Alhamdo lilah .. alhamdo lilah alone, I could fix a serious problem on one of our company servers which is hosting one of the top 500 websites according to Alexa ...
I've written this report so as other can make use of it ... maybe it can help someone somewhere at any point of time ... This report was written by me to be sent to my manager so it may look sometime offensive or too official , I've just made few changes to it before publishing ...
This report will be divided into 3 parts ...
-the 1st parts contains the symptoms of the problem I've found
-the 2nd part contains steps I've done in detail to diagnose and solve the problem
-the 3rd part contains some scientific comments regarding this issue .. many of them I've just learned ...
*Note: In our company there really too much bureaucracy specially regarding some servers, on one them the problem occurred, so I wasn't allowed to do reboot the server, I didn't wish to do it here really, do any significant changes without asking for permission and waiting for very long time, maybe a month or so, for them to say "what did you ask for??' ....
*Notes: 1- I haven't done any irreversible changes
2- most of the changes I've made were temporary and had no effect on the running services ... Most of them I've already reset, unless mentioned
3- I didn't change any configuration file of any running services "the services which the server is running for" ...
5- I didn't reboot the server
6- I didn't install any new software or removed any installed software but clamav , installed then removed, and zsh for testing purposes
1st section: Symptoms of the problem:
1- Login failures : you've to try usually up to ten times or more to get the shell running ... as soon as you login you get "connection closed" .. nothing appears in the logs regarding this ..

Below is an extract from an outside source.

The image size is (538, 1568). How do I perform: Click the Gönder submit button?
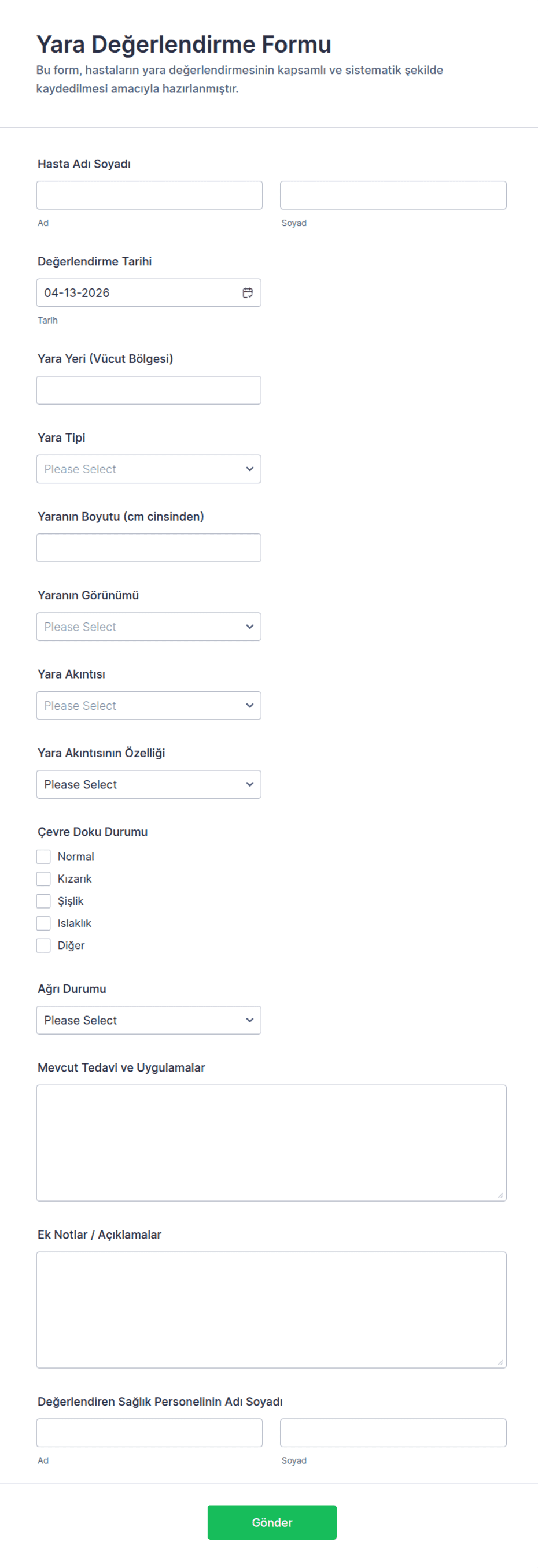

2- Most of the commands - including; ls , w , top, ps - just exits as soon as they run with no output at all ... and you'd to run the command too many times until it runs successfully once
3- Even the shell scripts didn't run successfully until you try many times .. this includes ; init scripts , multi-check , even the services command itself ... etc.
4- Normal interactive shells ran better than login shells .. this applies to bash, csh, zsh and ash .. but the normal shells were not 100% normal , just about 60% ..
= These were enough I think to feel how serious it was ...
2nd section: Steps I've done in detail:
I cannot remember everything as I've worked continuously for 3 following days but I'm writing all what I can remember, insha'Allah ..
Note: when I say "this attempt failed", it means "the problem didn't get fixed after doing the attempt" not that "I couldn't do the attempt itself"
=I've checked all the logs too many times while working ..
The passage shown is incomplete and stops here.